The theorem
In a distributed system, you can guarantee at most two of the following three properties:
- Consistency (C): Every read returns the most recent write, or an error. All nodes see the same data at the same time.
- Availability (A): Every request receives a response (not necessarily the most recent data). The system is always operational.
- Partition Tolerance (P): The system continues to operate even if messages between nodes are lost or delayed (network partition).
Stated by Eric Brewer in 2000, formalized by Gilbert and Lynch in 2002.
Why you always need P
A network partition is when nodes in a distributed system can’t communicate with each other. This will happen in any real distributed system — network cables fail, switches go down, datacenters lose connectivity.
If you drop P (partition tolerance), you’re essentially building a single-node system. You can’t have a distributed system without partition tolerance.
The real choice is: when a partition occurs, do you sacrifice C or A?
This reframes CAP: it’s not three options to pick two from — it’s a choice you make under partition.
CP: Consistency over Availability
When a partition occurs, the system refuses requests rather than returning potentially stale data.
Normal operation: During partition:
Node A ←→ Node B Node A ✗ Node B
↓ ↓ ↓
write read "Error: cannot reach quorum"
propagates fresh (refuse rather than return stale)Examples: HBase, Zookeeper, etcd, most relational databases with synchronous replication.
Use when: Correctness is critical. Financial transactions, inventory management, leader election. Returning wrong data is worse than returning an error.
AP: Availability over Consistency
When a partition occurs, nodes keep accepting reads and writes. After the partition heals, nodes reconcile — eventual consistency.
Normal operation: During partition: After healing:
Node A ←→ Node B Node A | Node B Node A ←→ Node B
↓ ↓ writes | writes conflict resolution
diverge | diverge (last-write-wins, merge, etc.)Examples: Cassandra, DynamoDB, CouchDB, DNS.
Use when: Availability matters more than immediate consistency. Social media feeds, product catalogs, DNS (you’ll accept a slightly stale IP before seeing an error), shopping carts (Amazon’s famous dynamo paper was motivated by this).
Eventual consistency
AP systems don’t give up on consistency — they just delay it. After a partition heals, nodes exchange updates and converge to the same state. This is called eventual consistency.
How long until consistency? It depends on the system. Could be milliseconds, could be seconds. In practice, for well-designed systems, it’s usually milliseconds unless there’s a real network issue.

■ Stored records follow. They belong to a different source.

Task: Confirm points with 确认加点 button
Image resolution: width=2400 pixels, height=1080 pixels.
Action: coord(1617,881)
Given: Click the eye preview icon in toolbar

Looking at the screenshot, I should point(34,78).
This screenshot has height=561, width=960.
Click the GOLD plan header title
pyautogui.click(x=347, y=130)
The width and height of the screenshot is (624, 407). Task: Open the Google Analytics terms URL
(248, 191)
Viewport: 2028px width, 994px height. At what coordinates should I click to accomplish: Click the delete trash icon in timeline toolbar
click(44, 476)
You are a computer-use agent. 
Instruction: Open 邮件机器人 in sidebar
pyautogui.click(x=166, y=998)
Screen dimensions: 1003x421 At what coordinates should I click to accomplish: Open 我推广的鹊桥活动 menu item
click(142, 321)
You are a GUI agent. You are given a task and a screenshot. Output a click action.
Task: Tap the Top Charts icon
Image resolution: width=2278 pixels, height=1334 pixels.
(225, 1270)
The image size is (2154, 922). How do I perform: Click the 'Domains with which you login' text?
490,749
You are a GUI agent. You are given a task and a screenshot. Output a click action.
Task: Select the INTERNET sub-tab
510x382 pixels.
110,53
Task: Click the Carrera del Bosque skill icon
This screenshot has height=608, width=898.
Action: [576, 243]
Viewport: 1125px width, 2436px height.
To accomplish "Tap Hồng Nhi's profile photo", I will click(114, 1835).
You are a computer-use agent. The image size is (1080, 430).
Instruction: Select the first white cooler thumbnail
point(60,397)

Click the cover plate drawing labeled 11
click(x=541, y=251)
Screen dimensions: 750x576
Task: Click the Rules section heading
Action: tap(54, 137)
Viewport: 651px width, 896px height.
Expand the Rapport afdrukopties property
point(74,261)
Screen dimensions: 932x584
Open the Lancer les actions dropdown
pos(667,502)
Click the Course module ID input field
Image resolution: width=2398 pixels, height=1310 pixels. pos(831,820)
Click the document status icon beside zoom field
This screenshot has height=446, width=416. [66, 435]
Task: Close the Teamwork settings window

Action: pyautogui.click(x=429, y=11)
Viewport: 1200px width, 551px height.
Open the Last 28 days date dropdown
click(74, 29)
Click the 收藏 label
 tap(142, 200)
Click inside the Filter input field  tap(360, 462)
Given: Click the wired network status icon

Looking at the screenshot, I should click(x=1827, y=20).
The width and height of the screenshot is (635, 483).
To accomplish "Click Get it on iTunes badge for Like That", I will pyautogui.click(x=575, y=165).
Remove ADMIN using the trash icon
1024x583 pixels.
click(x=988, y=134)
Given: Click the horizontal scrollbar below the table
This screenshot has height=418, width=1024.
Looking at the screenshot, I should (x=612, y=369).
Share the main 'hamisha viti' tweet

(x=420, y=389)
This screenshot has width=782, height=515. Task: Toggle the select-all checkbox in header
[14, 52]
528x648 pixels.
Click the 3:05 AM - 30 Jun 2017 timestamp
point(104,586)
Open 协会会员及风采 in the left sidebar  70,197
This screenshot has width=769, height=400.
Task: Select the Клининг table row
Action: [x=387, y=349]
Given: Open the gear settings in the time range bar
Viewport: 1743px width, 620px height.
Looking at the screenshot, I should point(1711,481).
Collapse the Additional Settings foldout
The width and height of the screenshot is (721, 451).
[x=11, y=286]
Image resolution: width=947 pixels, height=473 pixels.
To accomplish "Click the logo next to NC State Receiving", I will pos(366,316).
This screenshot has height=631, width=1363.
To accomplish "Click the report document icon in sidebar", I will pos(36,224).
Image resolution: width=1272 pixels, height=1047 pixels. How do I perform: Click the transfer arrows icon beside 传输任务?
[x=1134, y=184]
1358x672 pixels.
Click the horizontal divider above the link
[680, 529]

The “eventually” part causes real problems:
- User posts a tweet. Reads from a replica that hasn’t caught up. Tweet appears to vanish.
- Two users edit the same document offline. Both saves succeed. Now there’s a conflict.
- A counter is incremented on two nodes simultaneously. One increment is lost.
Conflict resolution strategies:
- Last-write-wins: Use timestamps; the newer write survives. Simple, but clock skew can cause data loss.
- Version vectors (vector clocks): Track causality. Can detect conflicts precisely, then surface them for application-level resolution (Dynamo’s approach).
- CRDTs (Conflict-free Replicated Data Types): Data structures designed to be merged automatically. Counters, sets, registers. No conflicts by design.
PACELC: the extension
CAP only describes behavior during partitions. PACELC extends it:
Partition? choose A or C. Else (no partition)? choose Latency or Consistency.
Even without a partition, there’s a trade-off: synchronous replication (strong consistency) adds latency. Asynchronous replication (lower latency) means replicas may lag.
| System | Partition | Else |
|---|---|---|
| MySQL (sync replication) | CP | High latency |
| MySQL (async replication) | CP | Low latency, possible stale reads |
| Cassandra | AP | Low latency |
| Spanner | CP | Low latency (but requires atomic clocks) |
What this means in system design interviews
When you choose a database or describe data replication, you’re implicitly making a CAP choice. Interviewers want to see that you understand the trade-off, not that you memorized the theorem.
The right framing: “What’s the cost of inconsistency? What’s the cost of unavailability?”
- Payment processing → CP. A double charge or missed payment is worse than an error.
- User profile reads → AP. Serving a 5-second-stale profile is fine. Refusing to serve anything is not.
- Leader election → CP. Two nodes thinking they’re the leader causes chaos.
- DNS → AP. A stale IP is tolerable. DNS going down for everyone is not.
Don’t memorize “use Cassandra for AP and PostgreSQL for CP.” Understand the trade-off, then justify your choice based on the business requirement.